Experts say Shah is mistaken

But according to the American Immigration Council, a pro-immigration advocacy group, Shah is wrong on both counts.

A fact sheet published on the organization’s website explains that immigration officers already have the authority to order the removal of “nearly any foreign national who arrives at the border without proper documents,” as well as any person who has been in the United States illegally for 14 days or less, so long as they are caught within 100 miles of the border or port of entry.

The AIC fact sheet also explains that even persons within those categories can claim asylum, and are entitled to both a “credible fear” screening interview and a hearing before an immigration judge if they do not pass the screening interview. If an individual passes the screening interview, they are usually detained until their cases are reviewed further by an immigration judge, or in some cases, released into the United States while their case is pending.

Shah said the president is simply calling for changes to be made to make it easier to remove people without valid claims because the system is too overloaded to handle the current number of requests.

“If we accommodate everybody’s request — fraudulent or not — we will be overrun with people coming here illegally,” he said.

But Immigration Judge Dana Leigh Marks said in an interview with BeltwayBreakfast last week that the Trump administration’s “zero tolerance” policies are putting the cart before the horse because even persons convicted of improper entry are still entitled to have asylum claims heard before they are removed.
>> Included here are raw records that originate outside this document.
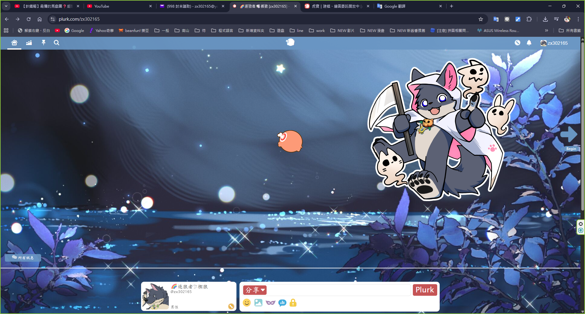The width and height of the screenshot is (585, 314).
Task: Open the zx302165 account menu
Action: coord(554,43)
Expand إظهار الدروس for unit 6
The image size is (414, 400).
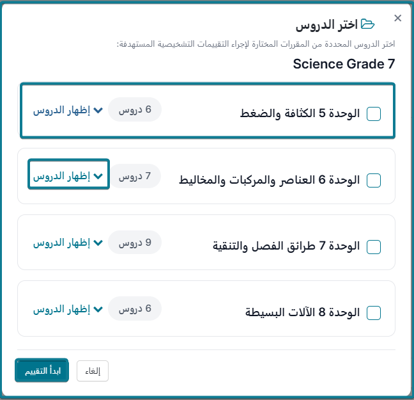(68, 174)
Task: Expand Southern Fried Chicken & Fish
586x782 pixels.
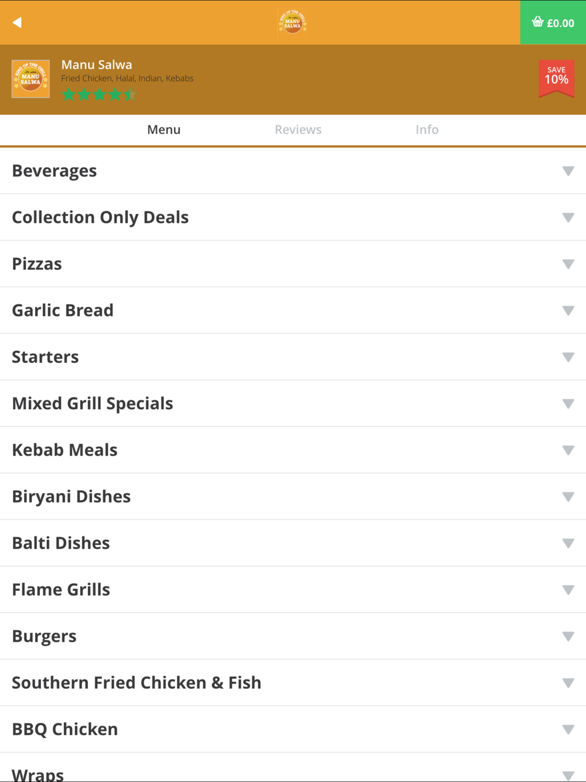Action: pos(293,683)
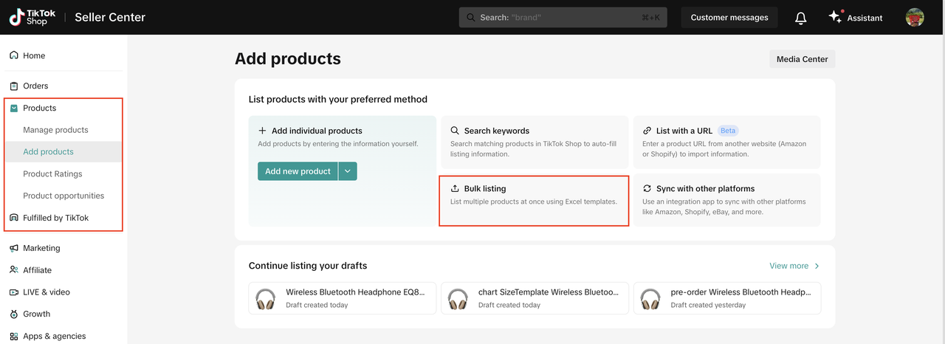
Task: Expand View more drafts chevron
Action: [x=817, y=266]
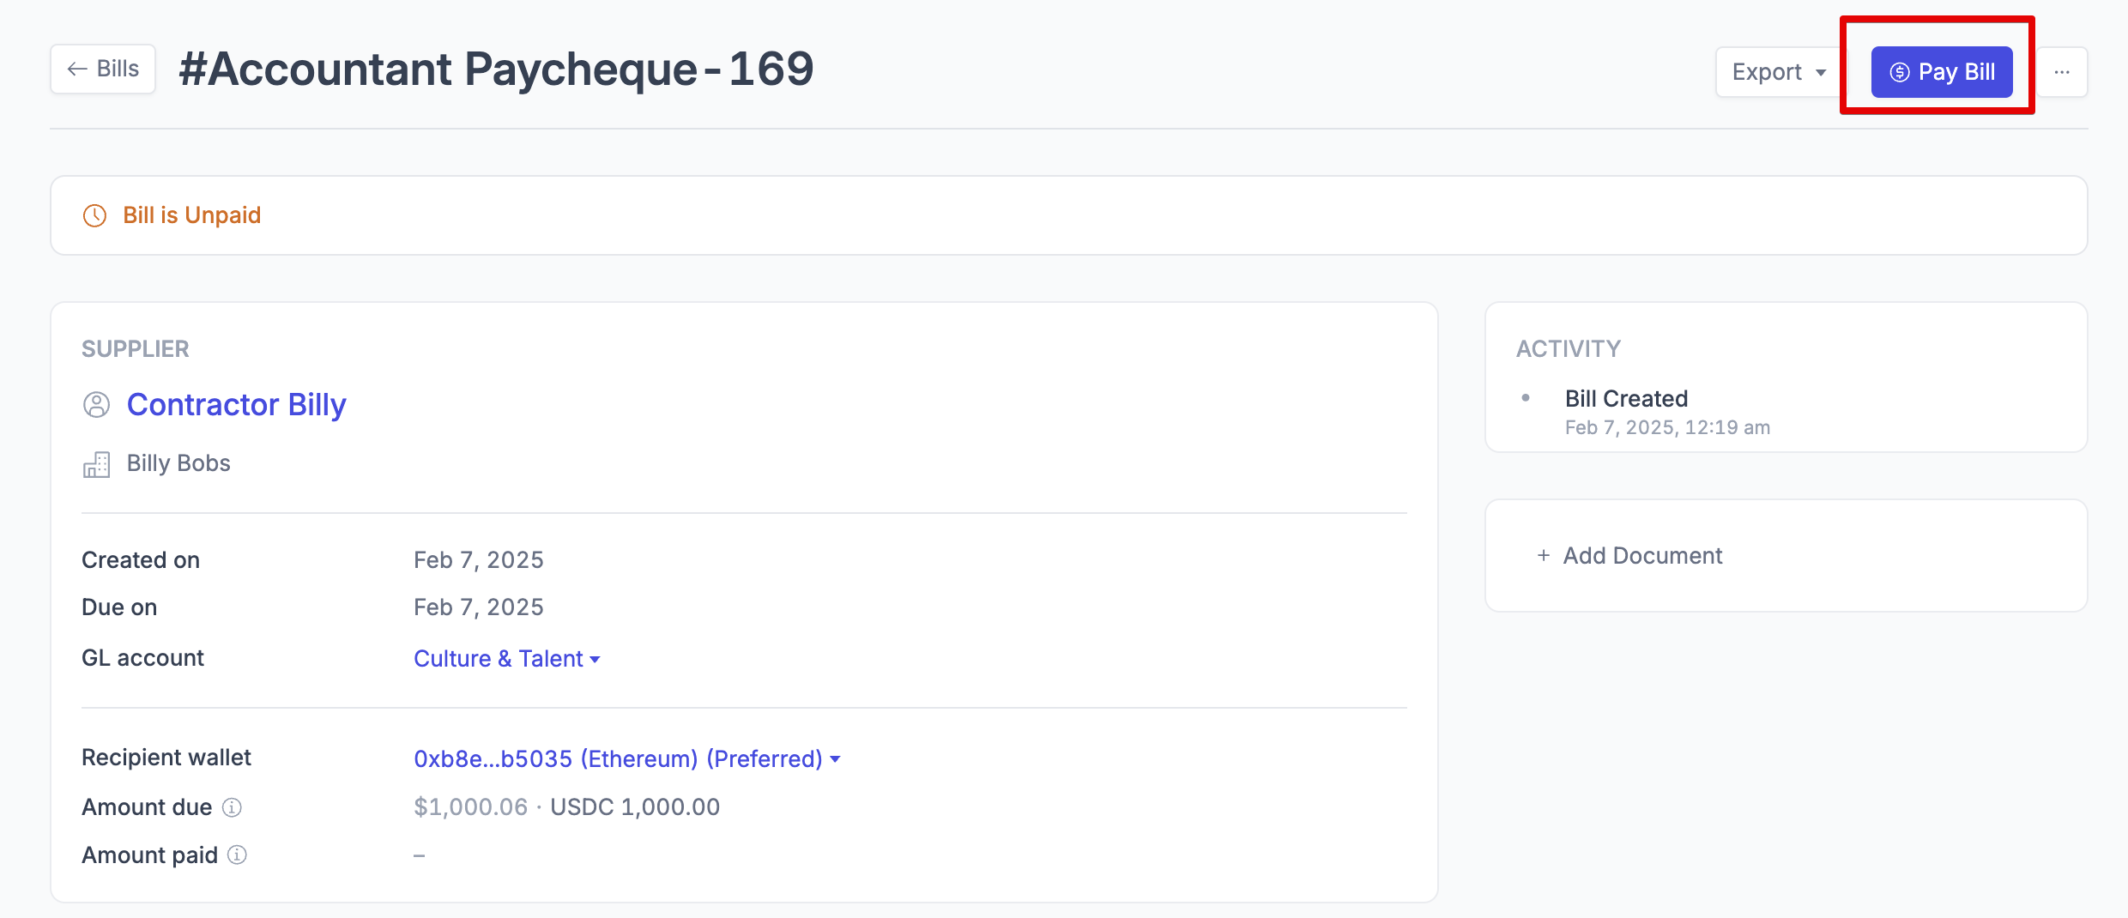Click the clock icon beside Bill is Unpaid
This screenshot has width=2128, height=918.
[94, 215]
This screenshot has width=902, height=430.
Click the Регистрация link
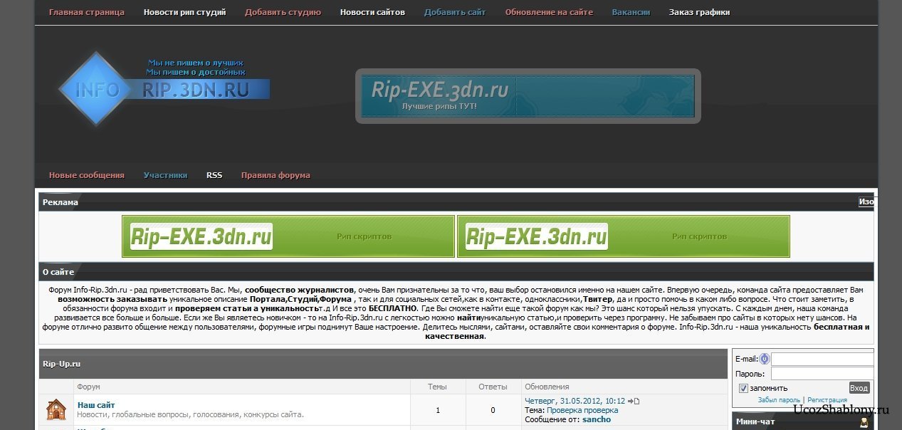click(827, 400)
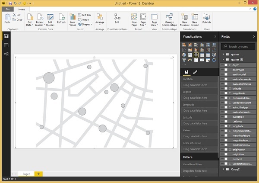The width and height of the screenshot is (259, 183).
Task: Click the Get Data icon
Action: (x=30, y=17)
Marks, who spoke to BeltwayBreakfast in her capacity as a past president of the National Association of Immigration Judges, said the administration is wasting resources by putting people into the criminal justice system before processing asylum claims instead of simply devoting more resources to processing those claims in the first place.

“If it had been done in the reverse way, where the courts had been expanded to hear from the people who’d been apprehended, we wouldn’t be having this discussion,” she said, adding that even after a person is convicted of improper entry into the United States, they are still entitled to have their asylum claim heard by an immigration judge.

Marks also pushed back against the administration’s assertions that a large number of asylum claims are fraudulent, noting that there is no evidence to back up such claims.

“It’s very troubling when we hear those accusations because there are no reputable statistics on the amount of fraud that exists in the asylum system. It is all anecdotal, and unfortunately, highly politicized,” she said.

“For as many people who say the system is riddled with fraud, you can find as many knowledgeable people and judges who will tell you that is not true. To say it is rampant is not fair to say unless there’s hard evidence of that, and to my knowledge as an expert in the field for more than 40 years, no such information exists.”